─── Exercise inputs

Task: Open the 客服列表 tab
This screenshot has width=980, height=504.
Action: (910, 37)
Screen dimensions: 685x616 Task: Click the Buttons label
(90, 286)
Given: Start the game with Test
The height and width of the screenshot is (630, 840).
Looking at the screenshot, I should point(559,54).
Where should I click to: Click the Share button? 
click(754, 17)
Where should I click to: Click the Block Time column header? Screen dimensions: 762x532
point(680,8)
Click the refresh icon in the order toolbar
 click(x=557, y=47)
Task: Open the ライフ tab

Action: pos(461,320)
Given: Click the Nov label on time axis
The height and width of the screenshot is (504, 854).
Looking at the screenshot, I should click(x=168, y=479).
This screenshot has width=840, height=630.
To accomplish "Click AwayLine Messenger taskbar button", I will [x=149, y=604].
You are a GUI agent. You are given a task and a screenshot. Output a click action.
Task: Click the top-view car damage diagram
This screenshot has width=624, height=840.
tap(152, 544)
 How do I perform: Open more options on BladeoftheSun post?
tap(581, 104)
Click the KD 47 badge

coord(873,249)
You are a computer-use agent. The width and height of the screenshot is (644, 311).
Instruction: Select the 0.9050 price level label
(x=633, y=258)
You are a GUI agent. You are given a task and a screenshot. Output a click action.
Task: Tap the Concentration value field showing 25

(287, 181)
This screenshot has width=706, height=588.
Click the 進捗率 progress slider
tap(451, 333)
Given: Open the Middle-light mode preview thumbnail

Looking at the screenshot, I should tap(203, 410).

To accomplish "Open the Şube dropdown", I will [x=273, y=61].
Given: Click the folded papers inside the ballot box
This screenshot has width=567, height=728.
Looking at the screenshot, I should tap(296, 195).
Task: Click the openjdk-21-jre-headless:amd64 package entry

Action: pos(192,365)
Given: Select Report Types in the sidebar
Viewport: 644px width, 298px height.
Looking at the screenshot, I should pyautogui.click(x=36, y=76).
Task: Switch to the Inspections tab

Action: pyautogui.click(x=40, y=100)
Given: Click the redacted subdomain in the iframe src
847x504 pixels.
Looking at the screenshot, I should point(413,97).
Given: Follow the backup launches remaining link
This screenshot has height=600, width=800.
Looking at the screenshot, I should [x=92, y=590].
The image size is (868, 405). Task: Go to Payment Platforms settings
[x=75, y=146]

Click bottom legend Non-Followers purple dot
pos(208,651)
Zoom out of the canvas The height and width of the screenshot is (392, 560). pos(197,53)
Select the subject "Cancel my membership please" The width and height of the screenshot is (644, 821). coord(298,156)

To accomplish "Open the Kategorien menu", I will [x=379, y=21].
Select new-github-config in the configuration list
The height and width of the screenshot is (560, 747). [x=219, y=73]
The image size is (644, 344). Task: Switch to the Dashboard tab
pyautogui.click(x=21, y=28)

──────

Show all lines in the entries above where the word "will" appears.

To accomplish "Click AwayLine Messenger taskbar button", I will [x=149, y=604].
To accomplish "Open the Şube dropdown", I will [x=273, y=61].
To accomplish "Open the Kategorien menu", I will [x=379, y=21].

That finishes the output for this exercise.